The author reports no financial relationships relevant to this article.
Investigations of maternal alcohol consumption have consistently produced the same finding: Even a low level of alcohol—especially in the first trimester—has a harmful effect on fetal development. The American College of Obstetricians and Gynecologists (ACOG), American Academy of Pediatricians, and the US Surgeon General now support the tenet that no lower limit of alcohol consumption is safe during pregnancy.
Although a specific fetal alcohol syndrome (FAS) was not identified until 1968, the adverse effects of alcohol during pregnancy have been observed for centuries. FAS is the most severe manifestation of maternal alcohol consumption and is estimated to affect 0.2 to 1.5 of every 1,000 births. The term refers to a “constellation of physical abnormalities” and “problems of behavior and cognition in children born to mothers who drank heavily during pregnancy.”1 The syndrome is also “completely preventable.”1
The US Surgeon General recommends that health professionals:
- routinely inquire about alcohol consumption in women of childbearing age
- inform them of the risks of alcohol consumption during pregnancy
- advise them not to drink during pregnancy.2
New drinking pattern emerges
Of special concern is binge drinking, initially defined as the consumption of five or more drinks during one session, even among women who do not chronically consume alcohol. Like lower levels of alcohol consumption during pregnancy, binge drinking increases the risk of developmental and growth delays in the child. The higher peak levels of alcohol associated with binge drinking appear particularly deleterious to fetal neurodevelopment. And because a woman may engage in binge drinking before she is aware that she is pregnant, the issue merits particular attention.
Hallmarks of FAS
FAS causes facial dysmorphia, including short palpebral fissures, flattened midfacies, epicanthal folds, and micrognathia. Defects of the central nervous system and cardiac, renal, and skeletal systems also can occur, along with prenatal and postnatal growth delay. In addition, developmental delay is present.
FAS can be present even if history of alcohol exposure is uncertain
In 1996, the Institute of Medicine broadened the classification of FAS to include:
- Category 1 – FAS with a confirmed history of maternal alcohol exposure
- Category 2 – FAS with no confirmed history of maternal alcohol exposure
- Category 3 – partial FAS with a history of maternal alcohol exposure
- Category 4 – alcohol-related birth defects (physical anomalies only)
- Category 5 – alcohol-related neurodevelopmental disorders.1
Alcohol exposure linked to a spectrum of effects
In 2005, the term “fetal alcohol spectrum disorder” (FASD) entered the lexicon.
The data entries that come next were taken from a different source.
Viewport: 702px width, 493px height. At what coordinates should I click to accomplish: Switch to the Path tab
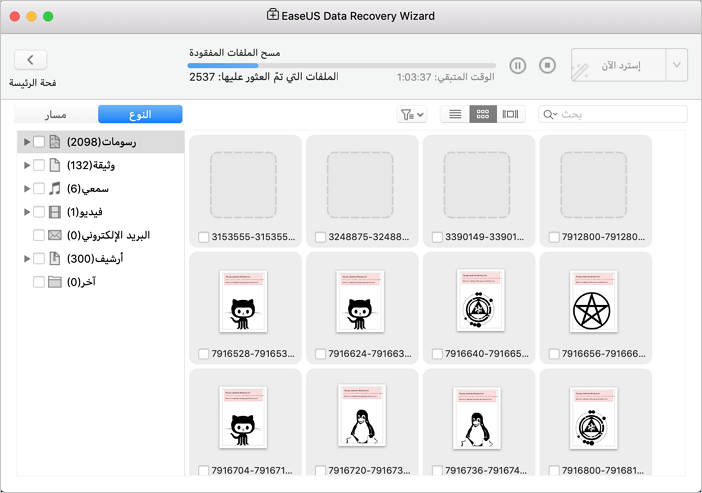(x=56, y=115)
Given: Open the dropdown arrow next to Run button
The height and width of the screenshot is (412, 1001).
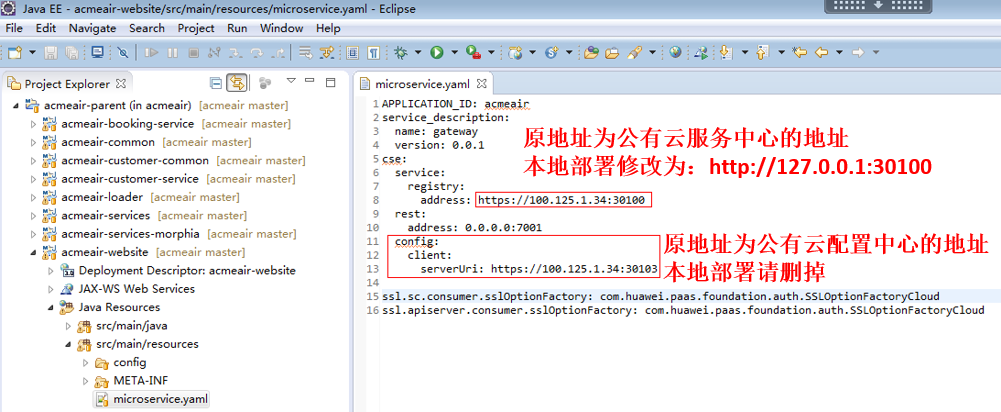Looking at the screenshot, I should [x=454, y=52].
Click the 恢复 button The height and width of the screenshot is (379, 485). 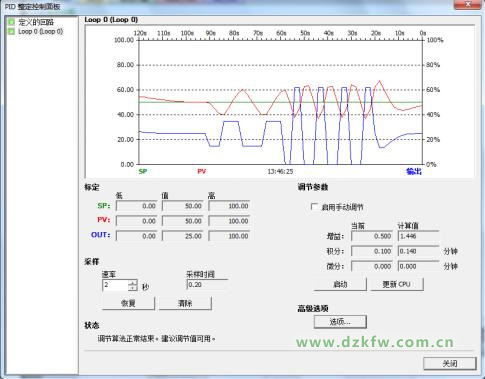[x=128, y=303]
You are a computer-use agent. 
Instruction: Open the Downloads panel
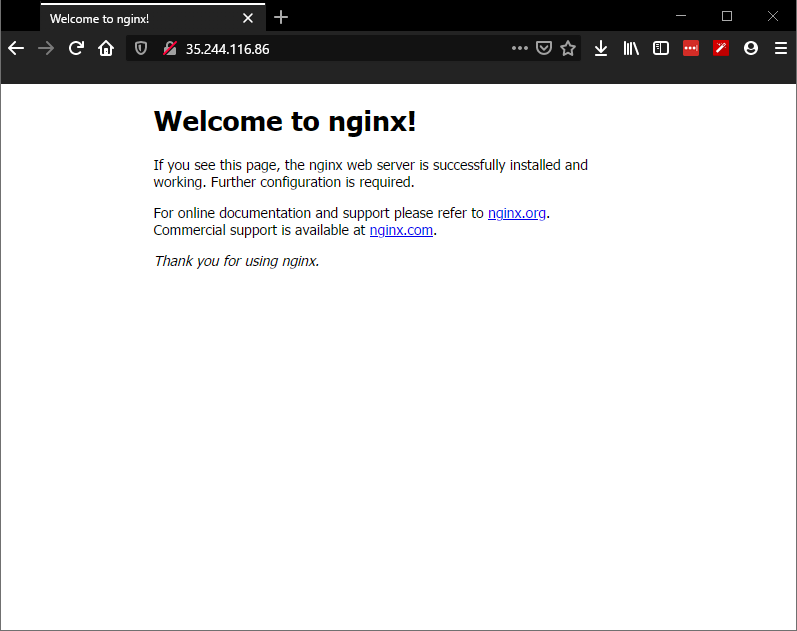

FASD is not intended to be used as a clinical diagnosis but to describe a spectrum of conditions that may result from prenatal alcohol exposure.
The prevalence of FASD is uncertain, although alcohol-related neurobehavioral abnormalities that affect learning and behavior may occur in three additional children for every one child who is given a diagnosis of classic FAS.
In this Update, I highlight recent studies or publications that:
- describe drinking patterns among women of reproductive age
- offer screening strategies or
- suggest a framework for counseling the patient to reduce or eliminate alcohol consumption.
Which women are most likely to drink during pregnancy?
Tsai J, Floyd RL, Green PP, Bouyle CA. Patterns and average volume of alcohol use among women of childbearing age. Matern Child Health J. 2007;11:437–445.
Tsai J, Floyd RL, Bertrand J. Tracking binge drinking among childbearing-age women. Prev Med. 2007; 44:298–302.
Caetano R, Ramisetty-Mikler S, Floyd L, McGrath C. The epidemiology of drinking among women of childbearing age. Alcohol Clin Exp Res. 2006;30:1023–1030.
Studies that led to the phenotypic description of FASD focused on women who had recognized alcohol dependency and who drank heavily. Additional research has identified another subset of women who are likely to continue alcohol consumption during pregnancy: binge drinkers. Many women who report binge drinking do not consider their alcohol consumption to be chronic or excessive.
Binge drinking has increased steadily over the past 10 years despite public health initiatives and other programs developed to educate consumers. Tsai and colleagues used data from the Centers for Disease Control and Prevention (CDC) Behavior Risk Factor Surveillance System from 2001 to 2003 to calculate the magnitude of alcohol consumption among women of childbearing age. The rate of binge drinking increased from 10.3% to 13% between 1991 and 2003. In 2003, the highest prevalence of binge drinking was observed in the 18- to 24-year-old age group (20.5%), and among non-Hispanic white (15.5%), employed (14%), college-educated (13.3%), and unmarried women (18.7%). The highest number of binge sessions in the preceding month followed the same pattern.